November 9, 2016
Presenter: Ashley Graves, M.Ed., Project Development Specialist, Center for Schools and Communities
Session Description: In this session, participants will learn about the mechanism of injury, signs and symptoms, and the impact of a traumatic brain injury (TBI) on the developing brain. Each year over a half a million children under the age of fourteen visit the emergency department for a traumatic brain injury (TBI). Among children ages 0 to 14, it has been estimated that each year, approximately 2,600 deaths and 37,000 hospitalizations occur as a result of TBI. While the symptoms of a brain injury in children are similar to the symptoms experienced by adults, the functional impact can be very different. The brain of a child is continuing to develop. The assumption used to be a child with a brain injury would recover better than an adult because there was more “plasticity” in a younger brain.
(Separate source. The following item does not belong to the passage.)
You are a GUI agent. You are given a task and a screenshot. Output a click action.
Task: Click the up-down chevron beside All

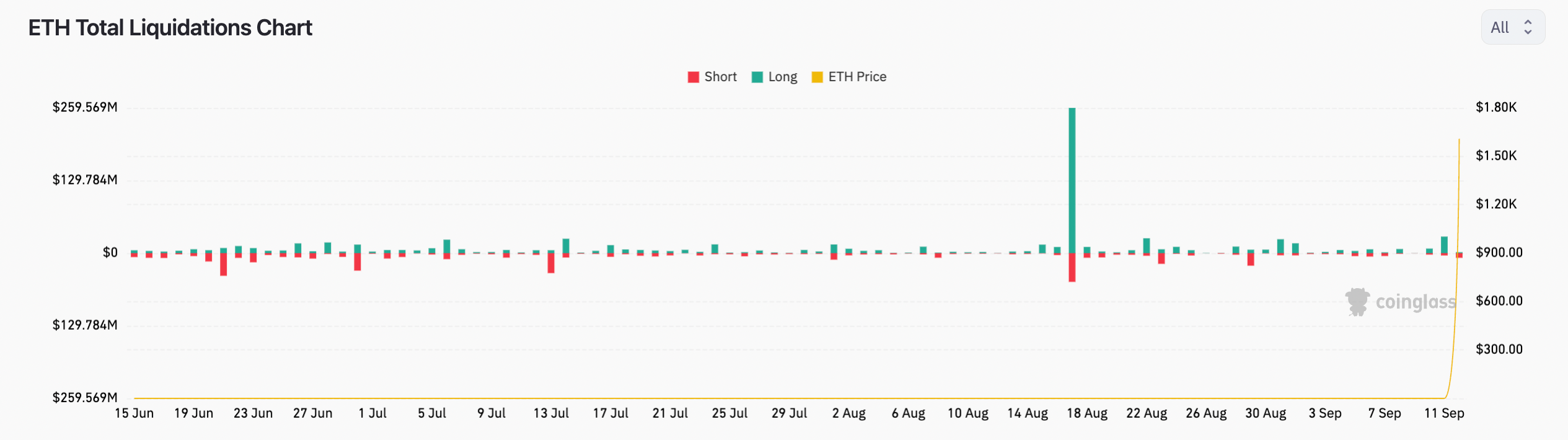pyautogui.click(x=1528, y=27)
More recent research has shown that this is not the case. A brain injury actually has a more devastating impact on a child than an injury of the same severity has on a mature adult. Children are active and falls are the most common mechanism of injury. Deciding whether a child who has hit his or her head needs an immediate concussion assessment can be difficult. Young children may have the same concussion symptoms as older children, but they do not express them in the same way. Learning how to prevent concussions and when to seek treatment can have a lasting impact on a family.